Table of Contents
Structural Biology
Volume 2013, Article ID 370820, 10 pages
http://dx.doi.org/10.1155/2013/370820
Research Article

In Silico Characterization and Homology Modeling of a Cyanobacterial Phosphoenolpyruvate Carboxykinase Enzyme

Department of Biology, Montgomery College-Rockville Campus, 51 Mannakee Street, Rockville, MD 20850, USA

Received 19 October 2012; Revised 18 January 2013; Accepted 4 February 2013

Academic Editor: Manuela Helmer-Citterich

Copyright © 2013 Aubrey A. Smith and Amanda Caruso. This is an open access article distributed under the Creative Commons Attribution License, which permits unrestricted use, distribution, and reproduction in any medium, provided the original work is properly cited.

Abstract

ATP-dependent phosphoenolpyruvate carboxykinase (PEPCK) is a key catabolic enzyme found in various species of bacteria, plants, and yeast. PEPCK may play a role in carbon fixation in aquatic ecosystems consisting of photosynthetic cyanobacteria. RuBisCO-based CO2 fixation is prevalent in cyanobacteria through C3 intermediates; however, a significant amount of carbon flows into C4 acids during cyanobacterial photosynthesis. This indicates that a C4 mechanism for inorganic carbon fixation is prevalent in cyanobacteria with PEPCK as an important β-carboxylation enzyme.

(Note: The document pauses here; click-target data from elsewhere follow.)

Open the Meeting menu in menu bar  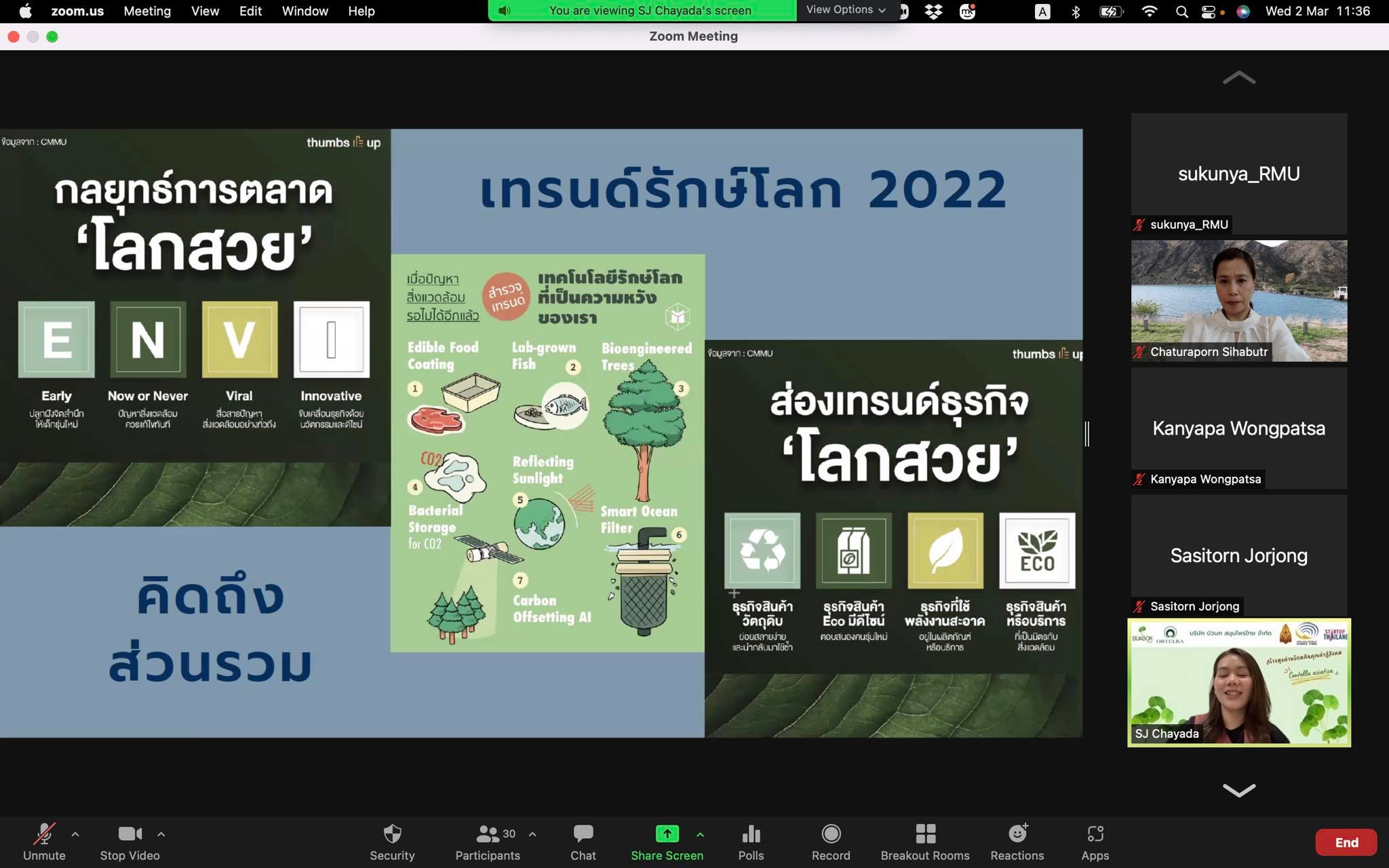[147, 11]
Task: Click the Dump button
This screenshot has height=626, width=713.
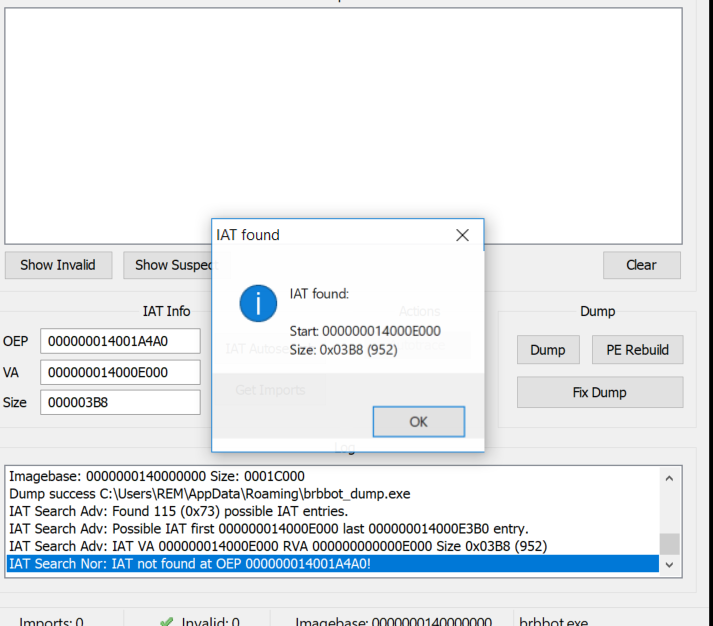Action: [547, 349]
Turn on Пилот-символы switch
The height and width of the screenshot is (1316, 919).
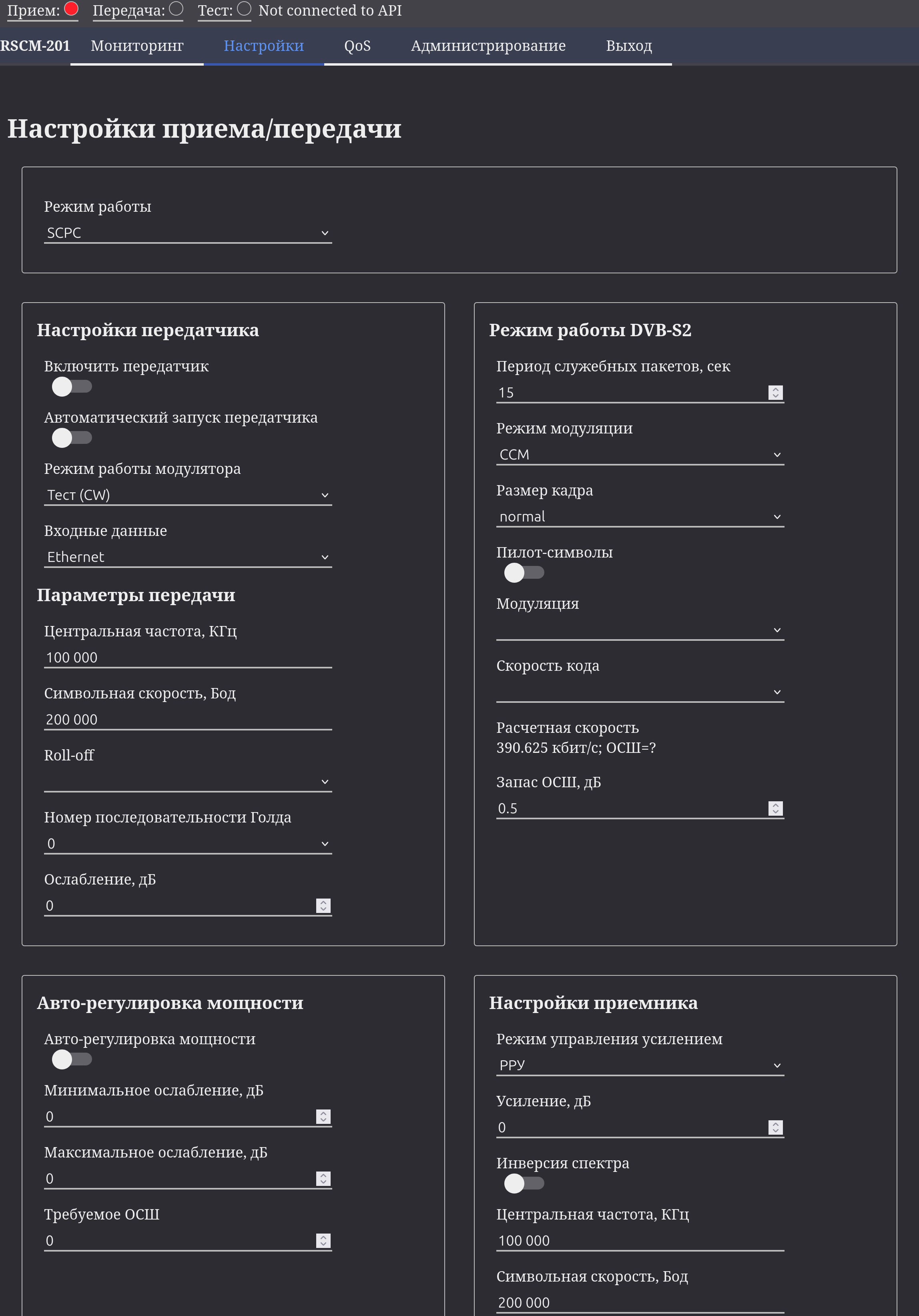click(524, 573)
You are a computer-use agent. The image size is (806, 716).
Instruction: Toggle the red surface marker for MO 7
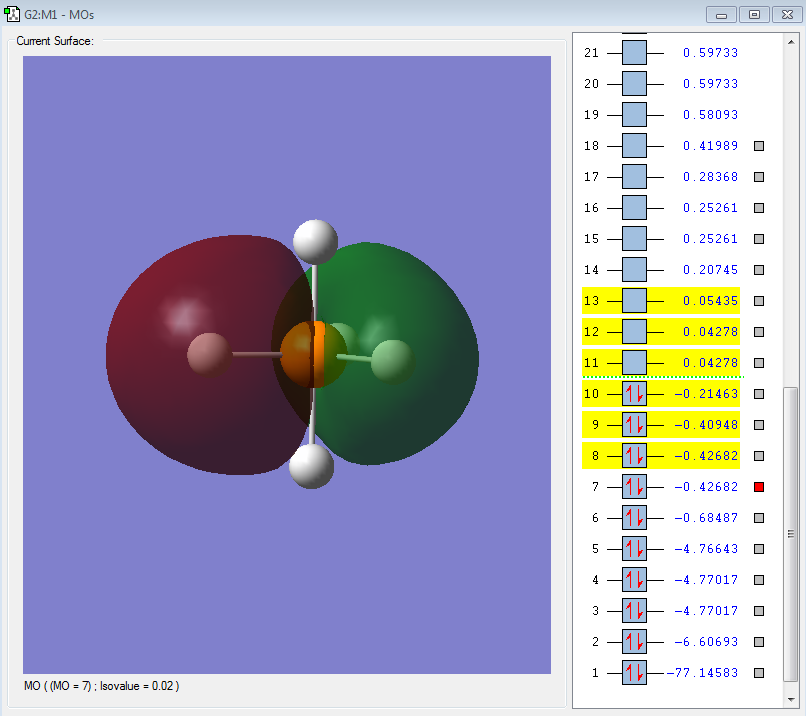759,487
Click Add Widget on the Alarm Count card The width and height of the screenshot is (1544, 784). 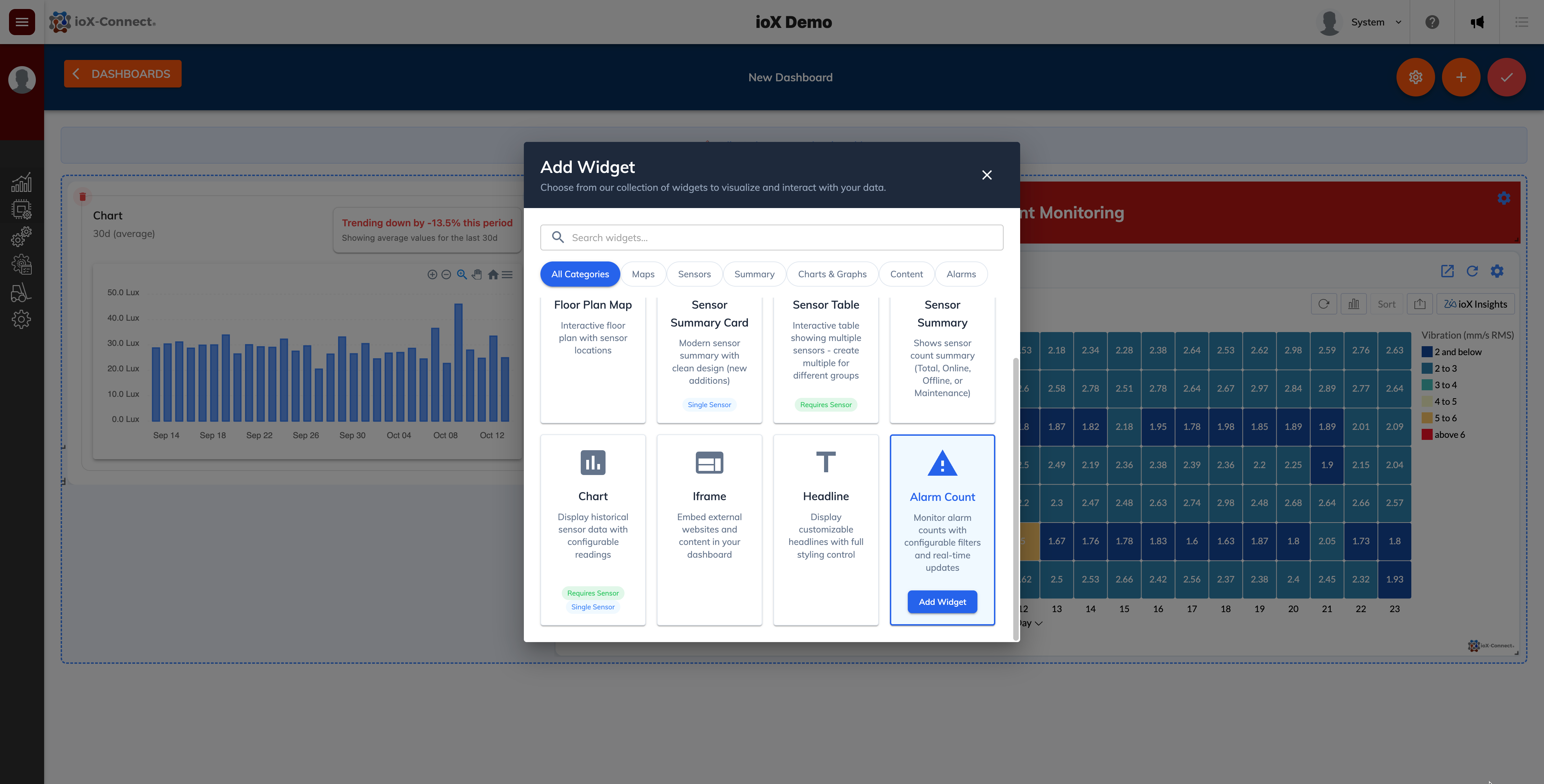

Newly available genomic information has confirmed the existence of putative PEPCK genes in a number of cyanobacterial species. This project represents the first structural and physicochemical study of cyanobacterial PEPCKs. Biocomputational analyses of cyanobacterial PEPCKs were performed and a homology model of Cyanothece sp. PCC 7424 PEPCK was generated. The modeled enzyme consists of an N-terminal and C-terminal domains with a mixed α/β topology with the active site located in a deep cleft between the two domains. Active site residues and those involved in metal ion coordination were found to be conserved in the cyanobacterial enzymes. An active site lid which is known to close upon substrate binding was also predicted. Amino acid stretches that are unique to cyanobacterial PEPCKs were also identified.